> _Problem description_: Convert each line of the data below into a JSON list of strings, one string per line, leaving out blank lines.

------------------------------------------------------------------------

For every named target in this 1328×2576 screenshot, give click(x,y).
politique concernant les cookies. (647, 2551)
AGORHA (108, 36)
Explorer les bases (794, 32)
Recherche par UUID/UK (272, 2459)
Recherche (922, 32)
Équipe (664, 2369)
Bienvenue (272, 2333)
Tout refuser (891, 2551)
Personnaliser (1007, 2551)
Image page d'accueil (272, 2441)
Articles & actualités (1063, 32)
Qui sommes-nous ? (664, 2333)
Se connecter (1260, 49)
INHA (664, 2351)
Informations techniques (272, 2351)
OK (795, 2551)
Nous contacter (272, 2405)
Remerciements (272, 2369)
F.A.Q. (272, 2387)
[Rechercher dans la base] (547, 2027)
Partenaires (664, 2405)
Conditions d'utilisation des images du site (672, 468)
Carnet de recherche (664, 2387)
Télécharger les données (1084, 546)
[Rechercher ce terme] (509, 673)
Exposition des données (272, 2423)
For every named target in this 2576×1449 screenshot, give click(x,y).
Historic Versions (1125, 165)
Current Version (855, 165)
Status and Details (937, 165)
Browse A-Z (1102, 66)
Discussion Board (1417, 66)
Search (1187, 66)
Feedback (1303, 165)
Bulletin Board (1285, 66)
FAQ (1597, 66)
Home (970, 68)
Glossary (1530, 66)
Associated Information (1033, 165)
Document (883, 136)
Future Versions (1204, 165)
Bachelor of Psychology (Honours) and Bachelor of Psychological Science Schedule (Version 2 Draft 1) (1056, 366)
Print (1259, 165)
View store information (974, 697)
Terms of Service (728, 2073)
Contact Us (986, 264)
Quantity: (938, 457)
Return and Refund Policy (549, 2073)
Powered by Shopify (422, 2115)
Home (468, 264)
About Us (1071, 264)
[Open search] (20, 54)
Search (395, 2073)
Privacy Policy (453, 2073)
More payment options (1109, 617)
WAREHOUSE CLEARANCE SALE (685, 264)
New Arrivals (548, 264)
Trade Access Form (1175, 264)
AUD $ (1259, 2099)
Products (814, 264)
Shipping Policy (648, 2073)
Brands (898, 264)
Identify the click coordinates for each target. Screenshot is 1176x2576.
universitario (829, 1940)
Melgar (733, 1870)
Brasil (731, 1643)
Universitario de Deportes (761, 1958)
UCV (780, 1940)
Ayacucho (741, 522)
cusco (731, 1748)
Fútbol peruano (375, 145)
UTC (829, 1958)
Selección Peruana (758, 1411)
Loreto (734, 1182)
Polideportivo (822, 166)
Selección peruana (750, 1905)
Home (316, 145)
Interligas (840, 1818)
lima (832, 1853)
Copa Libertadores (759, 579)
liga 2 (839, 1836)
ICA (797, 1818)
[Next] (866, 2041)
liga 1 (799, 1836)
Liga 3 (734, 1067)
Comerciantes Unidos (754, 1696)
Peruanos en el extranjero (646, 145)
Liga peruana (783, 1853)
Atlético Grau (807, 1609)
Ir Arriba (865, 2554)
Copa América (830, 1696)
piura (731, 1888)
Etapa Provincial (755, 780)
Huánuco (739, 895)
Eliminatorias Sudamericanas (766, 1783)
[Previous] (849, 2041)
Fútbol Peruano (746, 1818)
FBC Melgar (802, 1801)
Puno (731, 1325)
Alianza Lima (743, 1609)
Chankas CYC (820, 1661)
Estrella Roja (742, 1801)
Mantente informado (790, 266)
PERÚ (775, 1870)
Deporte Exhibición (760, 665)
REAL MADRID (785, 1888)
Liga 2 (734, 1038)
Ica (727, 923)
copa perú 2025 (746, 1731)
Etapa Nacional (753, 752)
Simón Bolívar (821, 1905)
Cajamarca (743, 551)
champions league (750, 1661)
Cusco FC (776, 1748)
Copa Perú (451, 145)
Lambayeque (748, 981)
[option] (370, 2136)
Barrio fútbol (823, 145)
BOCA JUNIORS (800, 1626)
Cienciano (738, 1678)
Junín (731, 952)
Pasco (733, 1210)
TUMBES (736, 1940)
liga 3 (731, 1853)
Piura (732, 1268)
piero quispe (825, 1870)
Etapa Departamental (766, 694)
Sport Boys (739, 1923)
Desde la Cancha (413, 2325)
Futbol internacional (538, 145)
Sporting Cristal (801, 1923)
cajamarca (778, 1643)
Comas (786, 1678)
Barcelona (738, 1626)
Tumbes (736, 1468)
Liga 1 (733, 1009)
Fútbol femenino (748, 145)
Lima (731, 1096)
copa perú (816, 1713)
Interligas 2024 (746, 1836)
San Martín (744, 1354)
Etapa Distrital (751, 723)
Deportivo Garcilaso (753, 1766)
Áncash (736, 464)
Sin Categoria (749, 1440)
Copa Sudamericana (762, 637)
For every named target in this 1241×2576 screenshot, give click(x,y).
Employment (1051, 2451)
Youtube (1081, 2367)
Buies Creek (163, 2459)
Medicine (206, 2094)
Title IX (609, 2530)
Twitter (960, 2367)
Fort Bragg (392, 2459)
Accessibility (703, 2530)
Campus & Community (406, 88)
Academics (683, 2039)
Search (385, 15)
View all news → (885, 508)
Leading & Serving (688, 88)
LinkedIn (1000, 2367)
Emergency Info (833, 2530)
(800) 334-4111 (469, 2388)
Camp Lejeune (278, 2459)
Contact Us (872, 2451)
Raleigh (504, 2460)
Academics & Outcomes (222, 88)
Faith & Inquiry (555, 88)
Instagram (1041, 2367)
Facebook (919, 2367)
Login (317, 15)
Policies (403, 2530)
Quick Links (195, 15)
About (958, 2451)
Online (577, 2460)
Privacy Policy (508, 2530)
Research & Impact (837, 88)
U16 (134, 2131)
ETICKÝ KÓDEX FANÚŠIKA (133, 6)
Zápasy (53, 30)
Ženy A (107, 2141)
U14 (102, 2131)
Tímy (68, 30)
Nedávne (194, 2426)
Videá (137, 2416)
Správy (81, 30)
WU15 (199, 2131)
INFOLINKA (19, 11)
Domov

------------------------------------------------------------------------

> _Expected output_:
[
  "For every named target in this 1328×2576 screenshot, give click(x,y).",
  "politique concernant les cookies. (647, 2551)",
  "AGORHA (108, 36)",
  "Explorer les bases (794, 32)",
  "Recherche par UUID/UK (272, 2459)",
  "Recherche (922, 32)",
  "Équipe (664, 2369)",
  "Bienvenue (272, 2333)",
  "Tout refuser (891, 2551)",
  "Personnaliser (1007, 2551)",
  "Image page d'accueil (272, 2441)",
  "Articles & actualités (1063, 32)",
  "Qui sommes-nous ? (664, 2333)",
  "Se connecter (1260, 49)",
  "INHA (664, 2351)",
  "Informations techniques (272, 2351)",
  "OK (795, 2551)",
  "Nous contacter (272, 2405)",
  "Remerciements (272, 2369)",
  "F.A.Q. (272, 2387)",
  "[Rechercher dans la base] (547, 2027)",
  "Partenaires (664, 2405)",
  "Conditions d'utilisation des images du site (672, 468)",
  "Carnet de recherche (664, 2387)",
  "Télécharger les données (1084, 546)",
  "[Rechercher ce terme] (509, 673)",
  "Exposition des données (272, 2423)",
  "For every named target in this 2576×1449 screenshot, give click(x,y).",
  "Historic Versions (1125, 165)",
  "Current Version (855, 165)",
  "Status and Details (937, 165)",
  "Browse A-Z (1102, 66)",
  "Discussion Board (1417, 66)",
  "Search (1187, 66)",
  "Feedback (1303, 165)",
  "Bulletin Board (1285, 66)",
  "FAQ (1597, 66)",
  "Home (970, 68)",
  "Glossary (1530, 66)",
  "Associated Information (1033, 165)",
  "Document (883, 136)",
  "Future Versions (1204, 165)",
  "Bachelor of Psychology (Honours) and Bachelor of Psychological Science Schedule (Version 2 Draft 1) (1056, 366)",
  "Print (1259, 165)",
  "View store information (974, 697)",
  "Terms of Service (728, 2073)",
  "Contact Us (986, 264)",
  "Quantity: (938, 457)",
  "Return and Refund Policy (549, 2073)",
  "Powered by Shopify (422, 2115)",
  "Home (468, 264)",
  "About Us (1071, 264)",
  "[Open search] (20, 54)",
  "Search (395, 2073)",
  "Privacy Policy (453, 2073)",
  "More payment options (1109, 617)",
  "WAREHOUSE CLEARANCE SALE (685, 264)",
  "New Arrivals (548, 264)",
  "Trade Access Form (1175, 264)",
  "AUD $ (1259, 2099)",
  "Products (814, 264)",
  "Shipping Policy (648, 2073)",
  "Brands (898, 264)",
  "Identify the click coordinates for each target. Screenshot is 1176x2576.",
  "universitario (829, 1940)",
  "Melgar (733, 1870)",
  "Brasil (731, 1643)",
  "Universitario de Deportes (761, 1958)",
  "UCV (780, 1940)",
  "Ayacucho (741, 522)",
  "cusco (731, 1748)",
  "Fútbol peruano (375, 145)",
  "UTC (829, 1958)",
  "Selección Peruana (758, 1411)",
  "Loreto (734, 1182)",
  "Polideportivo (822, 166)",
  "Selección peruana (750, 1905)",
  "Home (316, 145)",
  "Interligas (840, 1818)",
  "lima (832, 1853)",
  "Copa Libertadores (759, 579)",
  "liga 2 (839, 1836)",
  "ICA (797, 1818)",
  "[Next] (866, 2041)",
  "liga 1 (799, 1836)",
  "Liga 3 (734, 1067)",
  "Comerciantes Unidos (754, 1696)",
  "Peruanos en el extranjero (646, 145)",
  "Liga peruana (783, 1853)",
  "Atlético Grau (807, 1609)",
  "Ir Arriba (865, 2554)",
  "Copa América (830, 1696)",
  "piura (731, 1888)",
  "Etapa Provincial (755, 780)",
  "Huánuco (739, 895)",
  "Eliminatorias Sudamericanas (766, 1783)",
  "[Previous] (849, 2041)",
  "Fútbol Peruano (746, 1818)",
  "FBC Melgar (802, 1801)",
  "Puno (731, 1325)",
  "Alianza Lima (743, 1609)",
  "Chankas CYC (820, 1661)",
  "Estrella Roja (742, 1801)",
  "Mantente informado (790, 266)",
  "PERÚ (775, 1870)",
  "Deporte Exhibición (760, 665)",
  "REAL MADRID (785, 1888)",
  "Liga 2 (734, 1038)",
  "Ica (727, 923)",
  "copa perú 2025 (746, 1731)",
  "Etapa Nacional (753, 752)",
  "Simón Bolívar (821, 1905)",
  "Cajamarca (743, 551)",
  "champions league (750, 1661)",
  "Cusco FC (776, 1748)",
  "Copa Perú (451, 145)",
  "Lambayeque (748, 981)",
  "[option] (370, 2136)",
  "Barrio fútbol (823, 145)",
  "BOCA JUNIORS (800, 1626)",
  "Cienciano (738, 1678)",
  "Junín (731, 952)",
  "Pasco (733, 1210)",
  "TUMBES (736, 1940)",
  "liga 3 (731, 1853)",
  "Piura (732, 1268)",
  "piero quispe (825, 1870)",
  "Etapa Departamental (766, 694)",
  "Sport Boys (739, 1923)",
  "Desde la Cancha (413, 2325)",
  "Futbol internacional (538, 145)",
  "Sporting Cristal (801, 1923)",
  "cajamarca (778, 1643)",
  "Comas (786, 1678)",
  "Barcelona (738, 1626)",
  "Tumbes (736, 1468)",
  "Liga 1 (733, 1009)",
  "Fútbol femenino (748, 145)",
  "Lima (731, 1096)",
  "copa perú (816, 1713)",
  "Interligas 2024 (746, 1836)",
  "San Martín (744, 1354)",
  "Etapa Distrital (751, 723)",
  "Deportivo Garcilaso (753, 1766)",
  "Áncash (736, 464)",
  "Sin Categoria (749, 1440)",
  "Copa Sudamericana (762, 637)",
  "For every named target in this 1241×2576 screenshot, give click(x,y).",
  "Employment (1051, 2451)",
  "Youtube (1081, 2367)",
  "Buies Creek (163, 2459)",
  "Medicine (206, 2094)",
  "Title IX (609, 2530)",
  "Twitter (960, 2367)",
  "Fort Bragg (392, 2459)",
  "Accessibility (703, 2530)",
  "Campus & Community (406, 88)",
  "Academics (683, 2039)",
  "Search (385, 15)",
  "View all news → (885, 508)",
  "Leading & Serving (688, 88)",
  "LinkedIn (1000, 2367)",
  "Emergency Info (833, 2530)",
  "(800) 334-4111 (469, 2388)",
  "Camp Lejeune (278, 2459)",
  "Contact Us (872, 2451)",
  "Raleigh (504, 2460)",
  "Academics & Outcomes (222, 88)",
  "Faith & Inquiry (555, 88)",
  "Instagram (1041, 2367)",
  "Facebook (919, 2367)",
  "Login (317, 15)",
  "Policies (403, 2530)",
  "Quick Links (195, 15)",
  "About (958, 2451)",
  "Online (577, 2460)",
  "Privacy Policy (508, 2530)",
  "Research & Impact (837, 88)",
  "U16 (134, 2131)",
  "ETICKÝ KÓDEX FANÚŠIKA (133, 6)",
  "Zápasy (53, 30)",
  "Ženy A (107, 2141)",
  "U14 (102, 2131)",
  "Tímy (68, 30)",
  "Nedávne (194, 2426)",
  "Videá (137, 2416)",
  "Správy (81, 30)",
  "WU15 (199, 2131)",
  "INFOLINKA (19, 11)",
  "Domov"
]